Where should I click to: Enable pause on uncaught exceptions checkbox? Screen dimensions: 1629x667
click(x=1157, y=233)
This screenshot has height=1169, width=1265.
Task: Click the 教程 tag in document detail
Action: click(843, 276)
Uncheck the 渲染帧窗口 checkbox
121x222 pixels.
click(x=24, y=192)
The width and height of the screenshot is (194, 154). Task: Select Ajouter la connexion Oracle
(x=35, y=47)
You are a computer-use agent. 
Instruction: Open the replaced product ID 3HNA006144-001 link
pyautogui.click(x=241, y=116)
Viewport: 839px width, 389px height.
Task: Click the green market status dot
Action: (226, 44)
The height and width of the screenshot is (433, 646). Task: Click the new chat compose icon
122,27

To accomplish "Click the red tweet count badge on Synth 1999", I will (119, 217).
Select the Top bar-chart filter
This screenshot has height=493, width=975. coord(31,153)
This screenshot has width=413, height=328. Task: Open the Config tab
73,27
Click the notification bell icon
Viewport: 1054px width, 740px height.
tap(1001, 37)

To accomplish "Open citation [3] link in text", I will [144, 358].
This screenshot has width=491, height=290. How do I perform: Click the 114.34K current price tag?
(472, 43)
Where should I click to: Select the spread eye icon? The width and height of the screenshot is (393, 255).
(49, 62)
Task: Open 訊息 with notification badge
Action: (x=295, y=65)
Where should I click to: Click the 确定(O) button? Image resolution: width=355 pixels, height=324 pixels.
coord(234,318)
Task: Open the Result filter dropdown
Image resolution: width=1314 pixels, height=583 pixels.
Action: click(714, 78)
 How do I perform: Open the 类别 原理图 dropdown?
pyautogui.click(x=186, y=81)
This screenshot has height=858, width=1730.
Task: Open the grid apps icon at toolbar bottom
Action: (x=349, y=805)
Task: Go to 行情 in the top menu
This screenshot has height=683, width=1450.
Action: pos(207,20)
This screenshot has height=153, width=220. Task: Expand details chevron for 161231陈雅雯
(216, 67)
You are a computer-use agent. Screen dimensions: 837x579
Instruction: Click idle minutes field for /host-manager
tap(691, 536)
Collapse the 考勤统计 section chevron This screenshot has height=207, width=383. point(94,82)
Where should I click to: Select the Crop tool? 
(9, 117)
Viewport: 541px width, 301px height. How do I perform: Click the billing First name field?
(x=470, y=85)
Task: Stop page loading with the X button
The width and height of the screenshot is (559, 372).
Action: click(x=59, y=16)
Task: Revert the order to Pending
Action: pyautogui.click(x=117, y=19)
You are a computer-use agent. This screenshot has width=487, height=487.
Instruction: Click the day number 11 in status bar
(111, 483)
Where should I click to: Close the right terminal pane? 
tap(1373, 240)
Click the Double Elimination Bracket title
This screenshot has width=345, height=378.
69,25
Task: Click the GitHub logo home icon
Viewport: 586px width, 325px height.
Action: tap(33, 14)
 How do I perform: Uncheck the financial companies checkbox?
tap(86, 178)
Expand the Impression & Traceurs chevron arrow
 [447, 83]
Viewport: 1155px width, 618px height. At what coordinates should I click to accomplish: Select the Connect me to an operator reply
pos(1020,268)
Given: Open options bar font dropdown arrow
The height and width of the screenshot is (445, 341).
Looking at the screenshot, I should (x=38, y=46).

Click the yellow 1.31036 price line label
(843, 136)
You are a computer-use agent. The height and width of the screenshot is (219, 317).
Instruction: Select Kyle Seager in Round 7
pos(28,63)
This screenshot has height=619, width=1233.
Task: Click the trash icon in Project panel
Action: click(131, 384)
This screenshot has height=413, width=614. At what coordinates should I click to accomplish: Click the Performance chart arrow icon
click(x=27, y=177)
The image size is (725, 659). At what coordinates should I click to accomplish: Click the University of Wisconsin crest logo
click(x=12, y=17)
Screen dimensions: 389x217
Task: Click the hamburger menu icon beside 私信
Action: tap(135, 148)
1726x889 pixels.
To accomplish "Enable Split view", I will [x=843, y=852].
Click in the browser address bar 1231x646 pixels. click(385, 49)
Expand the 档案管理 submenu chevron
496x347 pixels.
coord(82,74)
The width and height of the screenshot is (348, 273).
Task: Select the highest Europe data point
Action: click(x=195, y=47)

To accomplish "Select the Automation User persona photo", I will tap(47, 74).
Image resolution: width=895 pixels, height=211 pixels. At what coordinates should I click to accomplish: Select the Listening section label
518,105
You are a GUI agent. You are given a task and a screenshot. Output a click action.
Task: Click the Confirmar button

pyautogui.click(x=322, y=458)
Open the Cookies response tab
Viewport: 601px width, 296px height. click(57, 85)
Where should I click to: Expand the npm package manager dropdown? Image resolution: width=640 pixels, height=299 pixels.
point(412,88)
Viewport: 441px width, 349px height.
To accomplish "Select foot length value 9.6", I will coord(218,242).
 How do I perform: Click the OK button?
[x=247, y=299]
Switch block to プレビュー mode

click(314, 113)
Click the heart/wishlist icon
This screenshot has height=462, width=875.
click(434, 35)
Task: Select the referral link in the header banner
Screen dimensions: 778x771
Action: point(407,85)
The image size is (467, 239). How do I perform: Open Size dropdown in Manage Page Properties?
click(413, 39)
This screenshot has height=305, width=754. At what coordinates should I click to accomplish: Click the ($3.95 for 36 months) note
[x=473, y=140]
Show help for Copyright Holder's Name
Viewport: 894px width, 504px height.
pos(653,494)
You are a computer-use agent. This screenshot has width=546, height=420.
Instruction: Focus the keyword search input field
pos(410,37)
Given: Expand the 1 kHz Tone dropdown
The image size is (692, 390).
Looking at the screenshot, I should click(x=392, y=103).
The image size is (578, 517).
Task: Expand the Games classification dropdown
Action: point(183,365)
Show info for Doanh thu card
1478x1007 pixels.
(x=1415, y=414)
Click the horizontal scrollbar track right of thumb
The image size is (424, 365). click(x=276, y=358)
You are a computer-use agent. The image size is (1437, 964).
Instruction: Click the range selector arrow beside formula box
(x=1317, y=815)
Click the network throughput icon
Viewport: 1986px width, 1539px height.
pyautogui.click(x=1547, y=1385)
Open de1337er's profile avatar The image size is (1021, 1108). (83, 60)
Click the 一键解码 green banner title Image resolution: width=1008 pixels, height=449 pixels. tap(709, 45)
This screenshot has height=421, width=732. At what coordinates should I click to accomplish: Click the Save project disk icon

——

__Problem statement__.
Reproduce every line of the data above verbatim, from the first line to the last.

__Solution for this task__.
Where should I click to: Enable pause on uncaught exceptions checkbox? Screen dimensions: 1629x667
click(x=1157, y=233)
This screenshot has height=1169, width=1265.
Task: Click the 教程 tag in document detail
Action: click(843, 276)
Uncheck the 渲染帧窗口 checkbox
121x222 pixels.
click(x=24, y=192)
The width and height of the screenshot is (194, 154). Task: Select Ajouter la connexion Oracle
(x=35, y=47)
You are a computer-use agent. 
Instruction: Open the replaced product ID 3HNA006144-001 link
pyautogui.click(x=241, y=116)
Viewport: 839px width, 389px height.
Task: Click the green market status dot
Action: (226, 44)
The height and width of the screenshot is (433, 646). Task: Click the new chat compose icon
122,27

To accomplish "Click the red tweet count badge on Synth 1999", I will (119, 217).
Select the Top bar-chart filter
This screenshot has height=493, width=975. coord(31,153)
This screenshot has width=413, height=328. Task: Open the Config tab
73,27
Click the notification bell icon
Viewport: 1054px width, 740px height.
tap(1001, 37)

To accomplish "Open citation [3] link in text", I will [144, 358].
This screenshot has width=491, height=290. How do I perform: Click the 114.34K current price tag?
(472, 43)
Where should I click to: Select the spread eye icon? The width and height of the screenshot is (393, 255).
(49, 62)
Task: Open 訊息 with notification badge
Action: (x=295, y=65)
Where should I click to: Click the 确定(O) button? Image resolution: width=355 pixels, height=324 pixels.
coord(234,318)
Task: Open the Result filter dropdown
Image resolution: width=1314 pixels, height=583 pixels.
Action: click(714, 78)
 How do I perform: Open the 类别 原理图 dropdown?
pyautogui.click(x=186, y=81)
This screenshot has height=858, width=1730.
Task: Open the grid apps icon at toolbar bottom
Action: (x=349, y=805)
Task: Go to 行情 in the top menu
This screenshot has height=683, width=1450.
Action: pos(207,20)
This screenshot has height=153, width=220. Task: Expand details chevron for 161231陈雅雯
(216, 67)
You are a computer-use agent. Screen dimensions: 837x579
Instruction: Click idle minutes field for /host-manager
tap(691, 536)
Collapse the 考勤统计 section chevron This screenshot has height=207, width=383. point(94,82)
Where should I click to: Select the Crop tool? 
(9, 117)
Viewport: 541px width, 301px height. How do I perform: Click the billing First name field?
(x=470, y=85)
Task: Stop page loading with the X button
The width and height of the screenshot is (559, 372).
Action: click(x=59, y=16)
Task: Revert the order to Pending
Action: pyautogui.click(x=117, y=19)
You are a computer-use agent. This screenshot has width=487, height=487.
Instruction: Click the day number 11 in status bar
(111, 483)
Where should I click to: Close the right terminal pane? 
tap(1373, 240)
Click the Double Elimination Bracket title
This screenshot has width=345, height=378.
69,25
Task: Click the GitHub logo home icon
Viewport: 586px width, 325px height.
Action: tap(33, 14)
 How do I perform: Uncheck the financial companies checkbox?
tap(86, 178)
Expand the Impression & Traceurs chevron arrow
 [447, 83]
Viewport: 1155px width, 618px height. At what coordinates should I click to accomplish: Select the Connect me to an operator reply
pos(1020,268)
Given: Open options bar font dropdown arrow
The height and width of the screenshot is (445, 341).
Looking at the screenshot, I should (x=38, y=46).

Click the yellow 1.31036 price line label
(843, 136)
You are a computer-use agent. The height and width of the screenshot is (219, 317).
Instruction: Select Kyle Seager in Round 7
pos(28,63)
This screenshot has height=619, width=1233.
Task: Click the trash icon in Project panel
Action: click(131, 384)
This screenshot has height=413, width=614. At what coordinates should I click to accomplish: Click the Performance chart arrow icon
click(x=27, y=177)
The image size is (725, 659). At what coordinates should I click to accomplish: Click the University of Wisconsin crest logo
click(x=12, y=17)
Screen dimensions: 389x217
Task: Click the hamburger menu icon beside 私信
Action: tap(135, 148)
1726x889 pixels.
To accomplish "Enable Split view", I will [x=843, y=852].
Click in the browser address bar 1231x646 pixels. click(385, 49)
Expand the 档案管理 submenu chevron
496x347 pixels.
coord(82,74)
The width and height of the screenshot is (348, 273).
Task: Select the highest Europe data point
Action: click(x=195, y=47)

To accomplish "Select the Automation User persona photo", I will tap(47, 74).
Image resolution: width=895 pixels, height=211 pixels. At what coordinates should I click to accomplish: Select the Listening section label
518,105
You are a GUI agent. You are given a task and a screenshot. Output a click action.
Task: Click the Confirmar button

pyautogui.click(x=322, y=458)
Open the Cookies response tab
Viewport: 601px width, 296px height. click(57, 85)
Where should I click to: Expand the npm package manager dropdown? Image resolution: width=640 pixels, height=299 pixels.
point(412,88)
Viewport: 441px width, 349px height.
To accomplish "Select foot length value 9.6", I will coord(218,242).
 How do I perform: Click the OK button?
[x=247, y=299]
Switch block to プレビュー mode

click(314, 113)
Click the heart/wishlist icon
This screenshot has height=462, width=875.
click(434, 35)
Task: Select the referral link in the header banner
Screen dimensions: 778x771
Action: point(407,85)
The image size is (467, 239). How do I perform: Open Size dropdown in Manage Page Properties?
click(413, 39)
This screenshot has height=305, width=754. At what coordinates should I click to accomplish: Click the ($3.95 for 36 months) note
[x=473, y=140]
Show help for Copyright Holder's Name
Viewport: 894px width, 504px height.
pos(653,494)
You are a computer-use agent. This screenshot has width=546, height=420.
Instruction: Focus the keyword search input field
pos(410,37)
Given: Expand the 1 kHz Tone dropdown
The image size is (692, 390).
Looking at the screenshot, I should click(x=392, y=103).
The image size is (578, 517).
Task: Expand the Games classification dropdown
Action: point(183,365)
Show info for Doanh thu card
1478x1007 pixels.
(x=1415, y=414)
Click the horizontal scrollbar track right of thumb
The image size is (424, 365). click(x=276, y=358)
You are a computer-use agent. The image size is (1437, 964).
Instruction: Click the range selector arrow beside formula box
(x=1317, y=815)
Click the network throughput icon
Viewport: 1986px width, 1539px height.
pyautogui.click(x=1547, y=1385)
Open de1337er's profile avatar The image size is (1021, 1108). (83, 60)
Click the 一键解码 green banner title Image resolution: width=1008 pixels, height=449 pixels. tap(709, 45)
This screenshot has height=421, width=732. At what coordinates should I click to accomplish: Click the Save project disk icon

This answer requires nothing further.